Automatic 3D segmentation of cells is indispensable for the analysis of petiole deformation at the cellular level. We found that successful segmentation could be achieved for relatively large circular cells using the watershed method with CellAtlas3D on the MorphoGraphX platform (Montenegro-Johnson et al. 2015), whereas thin and/or small cells were mis-segmented (Fig. S1b–e, n = 2). This could be improved using other segmentation algorithms (Stegmaier et al. 2018). However, there may be inherent limitations in the observation of cellular morphology and cell size, especially in the most basal part of the petiole and the innermost vasculature, which are difficult to image by microscopy. However, because twisting takes place along the entire petiole, the basal part is not likely to play a mechanically essential role; there are no special structures for transmitting twisting forces along the petiole. The inner region is also unlikely to play an important role because twisting is, by definition, the deformation of outer layers to incline relative to the midline. If one focuses only on outer surface cells, no fixation or optical clearing is necessary, as the outline of an organ can be captured with multi-view fusion in light sheet microscopy. To define the midline without internal imaging, we should first define cross sections as a minimal-area section at each point. Then, the geometric center of gravity of the cross section may be used as the midline. With this modification to omit fixation of plants, our method will be extended to live-imaging to reveal spatiotemporal changes in 3D deformation.

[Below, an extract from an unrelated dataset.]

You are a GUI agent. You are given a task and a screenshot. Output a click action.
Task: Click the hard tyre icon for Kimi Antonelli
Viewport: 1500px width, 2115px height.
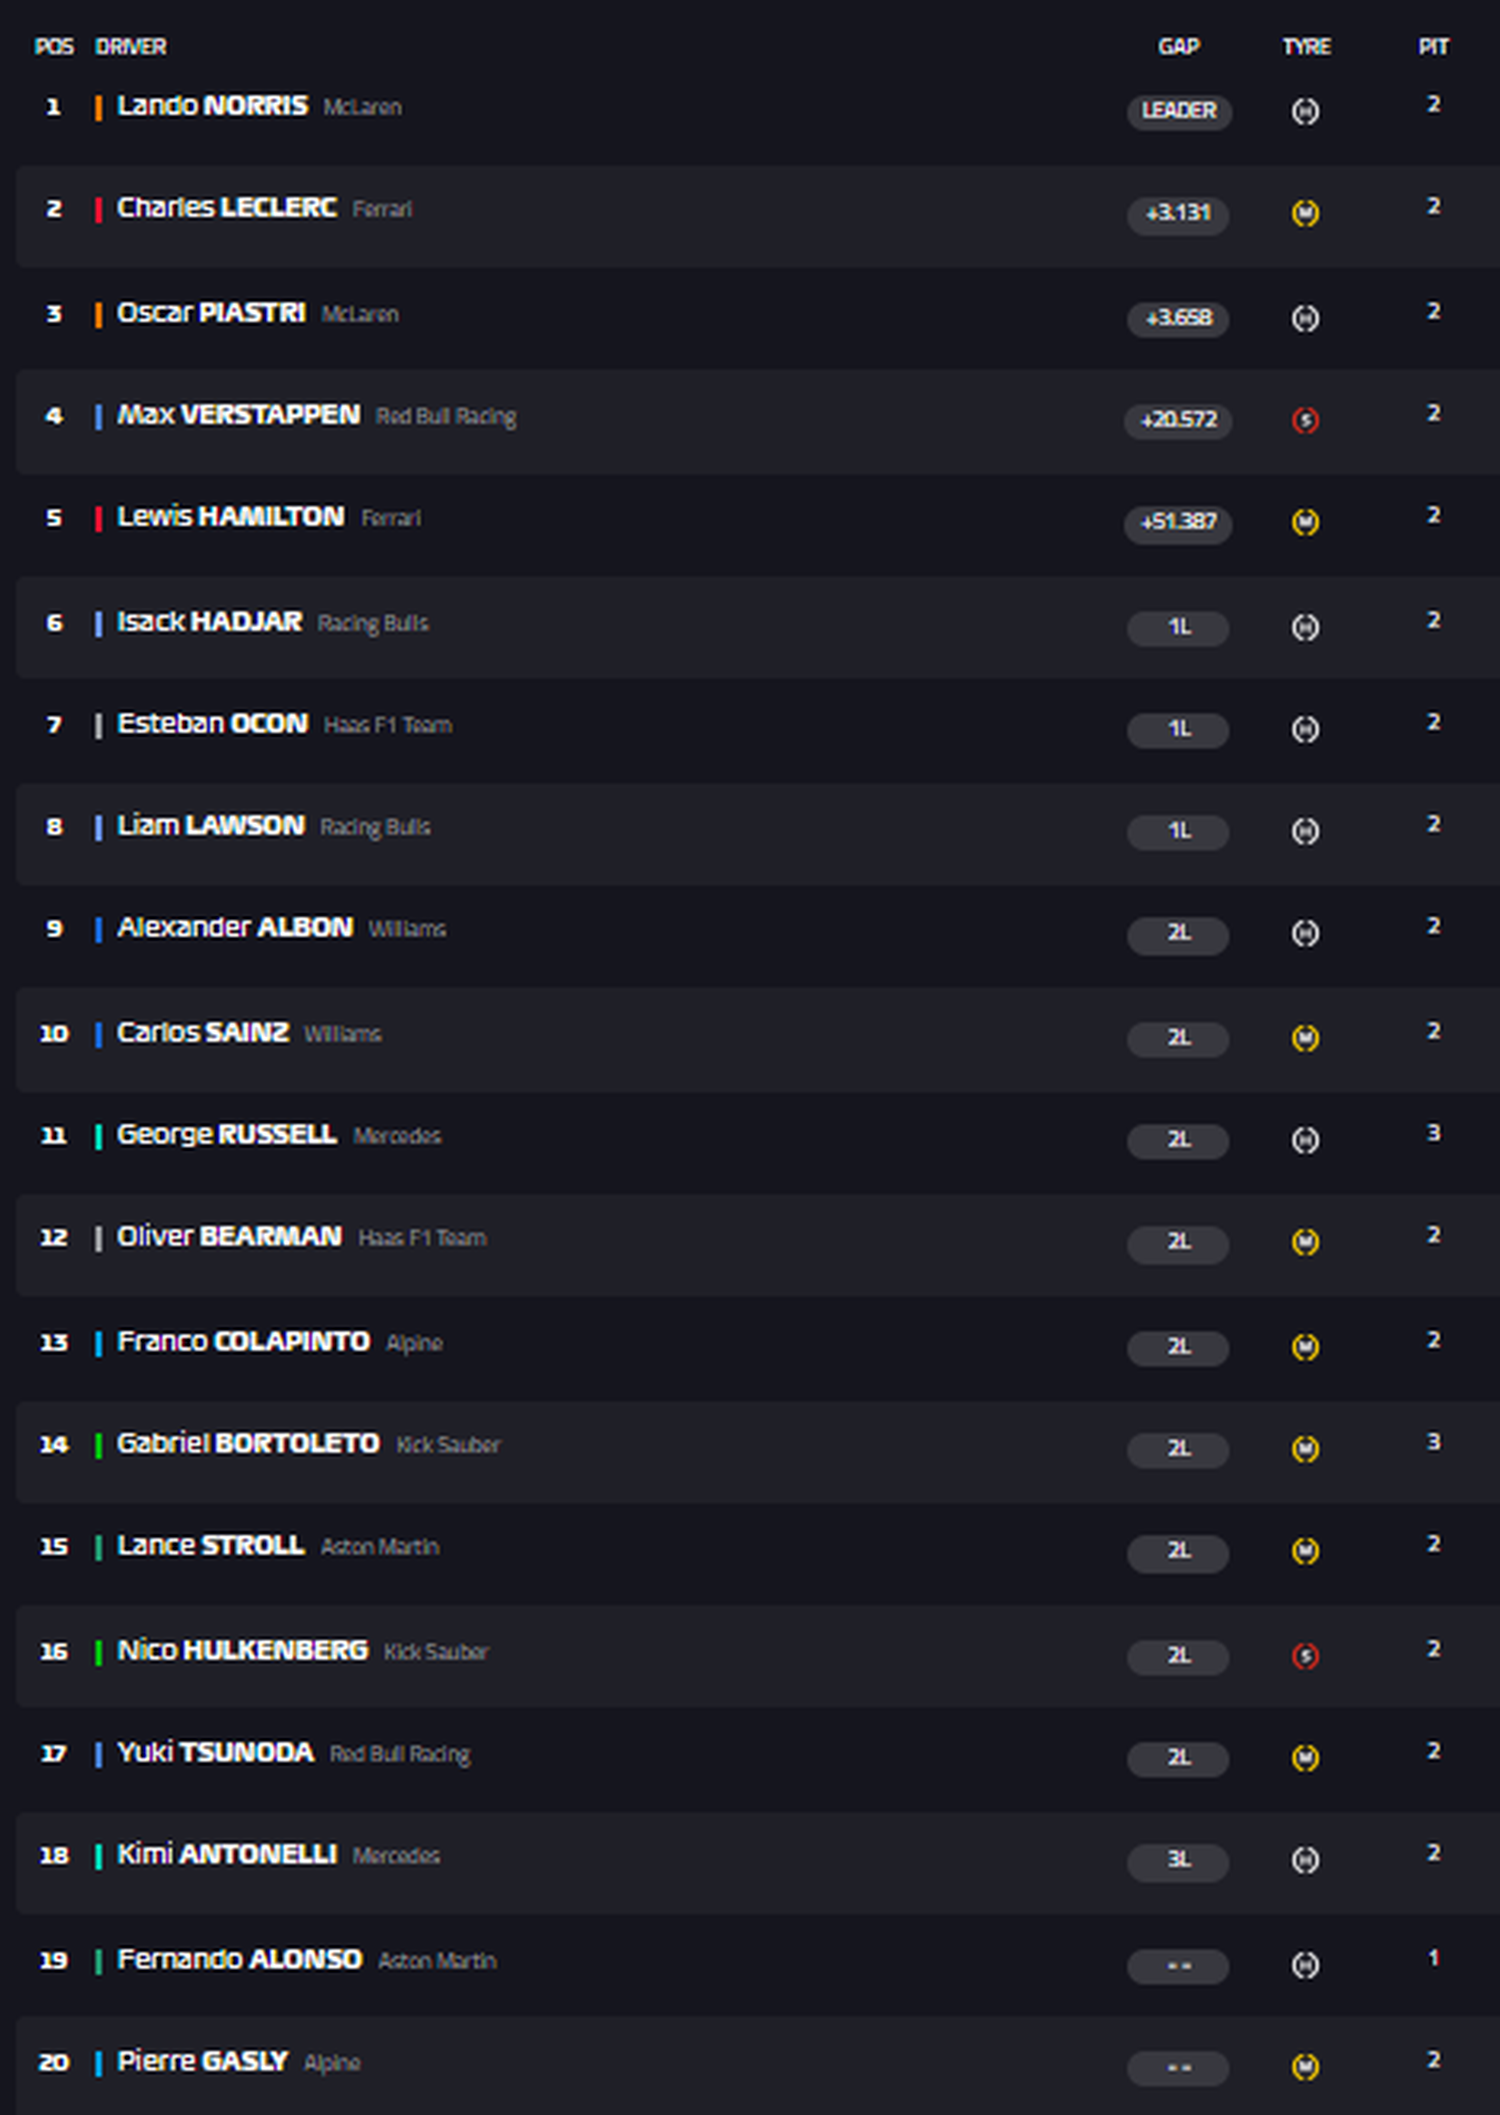(x=1305, y=1860)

The present system may also be extended to analyze species and organs other than the Arabidopsis petiole we used in this study. The present method depends on tracking the petiole midvein and two margins, taking advantage of the dorsoventrality of petioles. However, even in radially symmetric organs, cell files can be used instead of petiole margins. Thus, our method is not limited to petioles but instead, is applicable to other rod-shaped plant organs that exhibit twisting in various species (e.g. leaf petiole, pulvinus, flower stalk, pedicel, stem, and root) (Buschmann and Borchers 2020; Nakamura and Hashimoto 2020; Smyth 2016). The underlying molecular mechanism might be different as suggested by different trend in chirality (Buschmann and Borchers 2020; Nakamura and Hashimoto 2020; Smyth 2016) and by difference in cell deformation mechanisms (Abraham and Elbaum 2013; Borchers et al. 2018). Applying our method to them, the diversity of flexible plant organ movements will be elucidated.